PFsense WAN gateway randomly goes down
-
Re: PFsense random loss of WAN gateway
Hello!
Over the last couple of months especially, I have been experiencing random drops with my WAN. I have tested everything on the hardware side, and am pretty sure it is an issue relating to my ISP and not my hardware. The posts here seem to have a lot in common with my issue, and they may be possible solutions, but I wanted to elaborate and ask.
Network = Fiber (Metronet) > ISP-Modem (Motorolla ONT) > Ethernet in Intel quad-port Nic/Dell R210ii pfSense box> Switch > PC or AP.
Basically, at random times every day or two my home network gateway(modem) is lost and the pfsense device thinks there is no internet connection. Indeed, if I reset either the modem -OR- the pfSense Box, everything works fine. I can also fix this problem by manually unplugging the WAN ethernet cable from the pfSense box and plugging it back in
As possible solutions, I have disabled gateway monitoring, but even with that disabled - internet went down a few minutes before this post. Once again, solution was simply to restart the pfsense device.
It's not convenient to keep needing to restart the device, or constantly check myself or need to physically unplug cables or reboot on site. I'd love to just run some sort of rule or command to restart the WAN gateway/firewall every time it thinks it's down. And continue "gateway monitoring".
One post talked about the option of using a CRON command to reboot the device/pfsense every day, but this would still possibly lead to hours of the connection being downand a lot o battery consumption on portable devices that rely on the network as they keep trying to reconnect.

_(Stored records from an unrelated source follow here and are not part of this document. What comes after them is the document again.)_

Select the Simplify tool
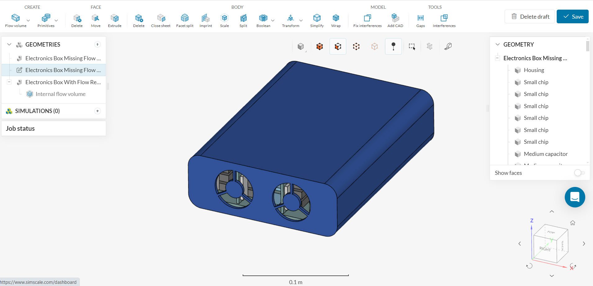593x286 pixels. pyautogui.click(x=317, y=18)
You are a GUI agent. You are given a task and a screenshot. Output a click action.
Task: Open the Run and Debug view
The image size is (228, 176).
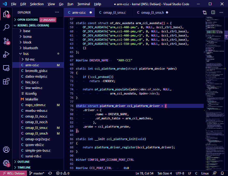(6, 54)
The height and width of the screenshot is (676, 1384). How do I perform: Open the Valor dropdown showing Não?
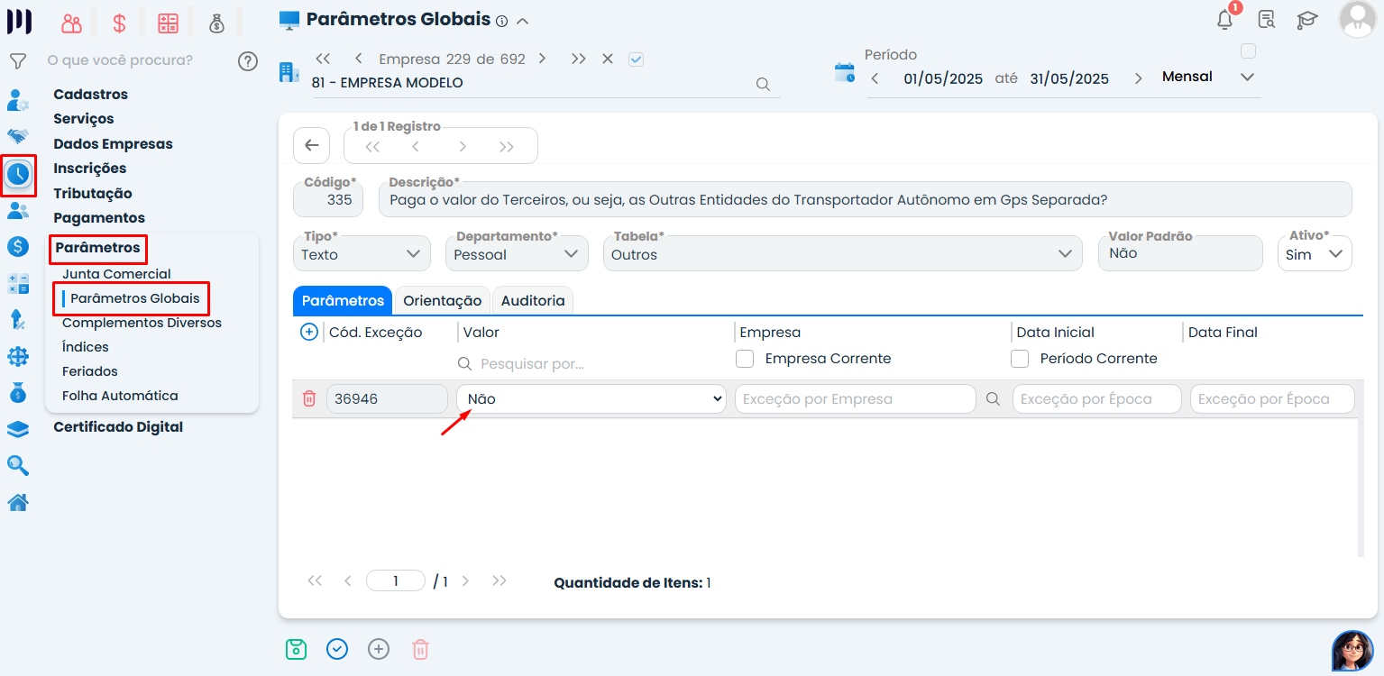591,398
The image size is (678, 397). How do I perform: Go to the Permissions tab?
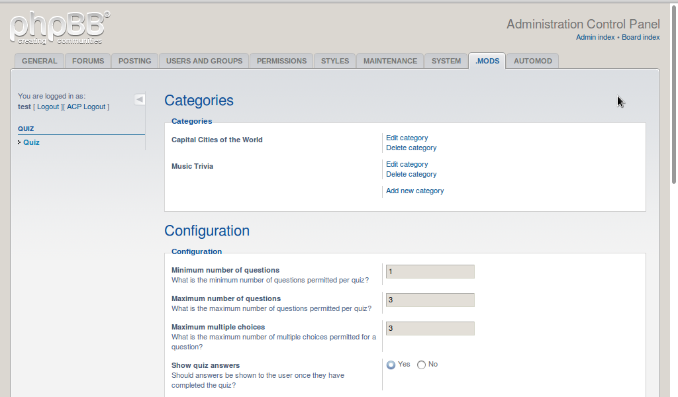pos(281,61)
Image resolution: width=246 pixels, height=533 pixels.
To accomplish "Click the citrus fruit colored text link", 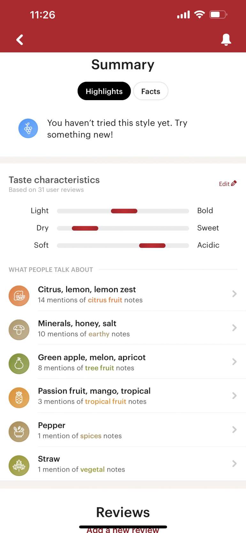I will coord(105,300).
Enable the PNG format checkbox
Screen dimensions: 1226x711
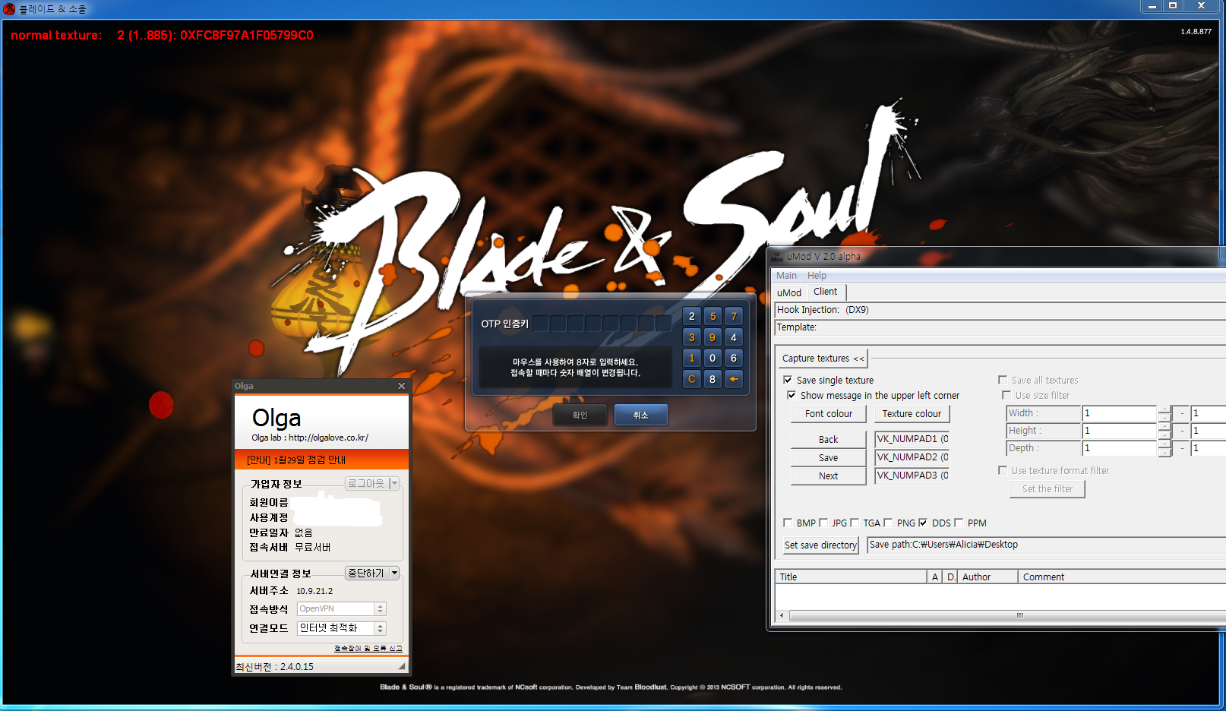point(888,523)
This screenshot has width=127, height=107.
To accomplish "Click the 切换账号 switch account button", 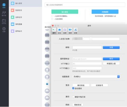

After reading on (mostly) Reddit and these posts:
-
https://forum.netgate.com/topic/167206/gateway-drops-and-never-comes-back
-
https://forum.netgate.com/topic/182286/supersede-dhcp-server-identifier-255-255-255-255-not-working
-
https://forum.netgate.com/topic/174919/pfsense-random-loss-of-wan-gateway (@johnnyf1ve)
-
https://www.reddit.com/r/PFSENSE/s/pzQ47coYzd
A kind Redditor (@dudeman2009 ) replied to that post (Link 3) seems to have come up with the reason this happens, and a proper solution to the root cause. The OP in link 3 seems to have had almost the exact same issue as me, and reported that the Redditor suggested this for his fix:
I Quote:
"Turn gateway monitoring back on. Your issue is not with that. It's with Metronet DHCP relays not responding to unicast renewals, the logs just confirm my suspicions. Perform the following. Goto interfaces > WAN and under DHCP client configuration check the box "Advanced configuration" and under presets select FreeBSD default. Then further down under Lease requirements and requests in the box "Option Modifiers" enter the following supersede dhcp-server-identifier 255.255.255.255
This will ensure you are using the proper renewal timing requests and not an older saved config and also forces PFsense to request WAN lease renewal on broadcast. Since you are behind CGNAT you request your external IP from a DHCP relay that controls your assigned subnet and sends the request to their central server that manages entire groups of subnets. This is a requirement for CGNAT to work with the topology they have setup and they just don't know what they are doing to properly route a unicast request up to the DHCP servers, they just have really basic routing for broadcasts on port 67 I think."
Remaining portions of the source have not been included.